Collected data:

BEGIN

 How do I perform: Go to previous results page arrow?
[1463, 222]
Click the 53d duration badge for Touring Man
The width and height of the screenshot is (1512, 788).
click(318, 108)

END

Each entry is to be written out exactly as it was given.

* Completed task
 How do I perform: Go to previous results page arrow?
[1463, 222]
Click the 53d duration badge for Touring Man
The width and height of the screenshot is (1512, 788).
click(318, 108)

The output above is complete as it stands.